→ **EXERCISE DESCRIPTION**
For this listing, the lines between the one holding "Click the phrase" and the one holding "The height and", inclusive, must be set down exactly.

→ **RECORDED INFORMATION**
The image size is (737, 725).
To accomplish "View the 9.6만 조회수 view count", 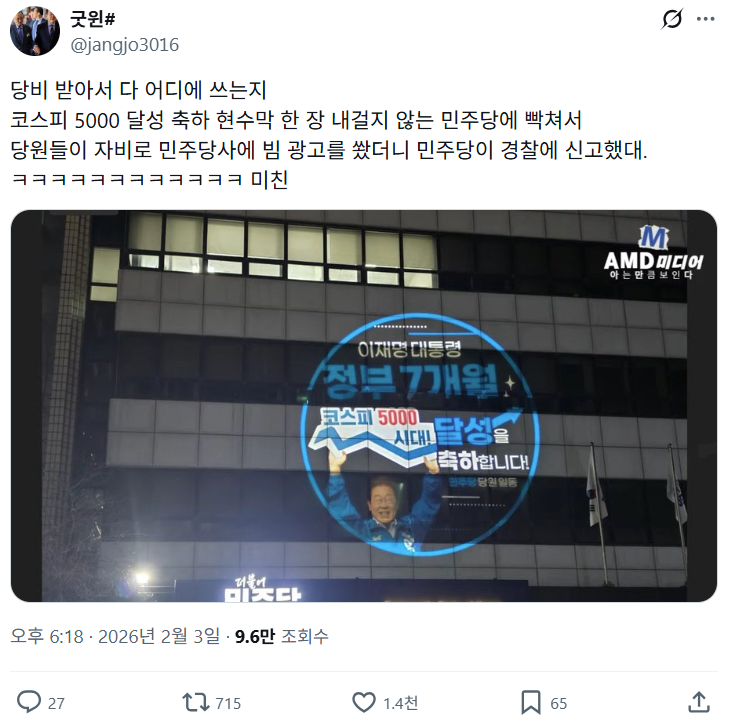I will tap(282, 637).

...

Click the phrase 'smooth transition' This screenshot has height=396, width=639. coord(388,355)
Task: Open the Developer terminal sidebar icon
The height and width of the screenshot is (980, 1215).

→ **ANSWER SPACE**
Click the phrase 'smooth transition' This screenshot has height=396, width=639. coord(388,355)
Task: Open the Developer terminal sidebar icon
The height and width of the screenshot is (980, 1215).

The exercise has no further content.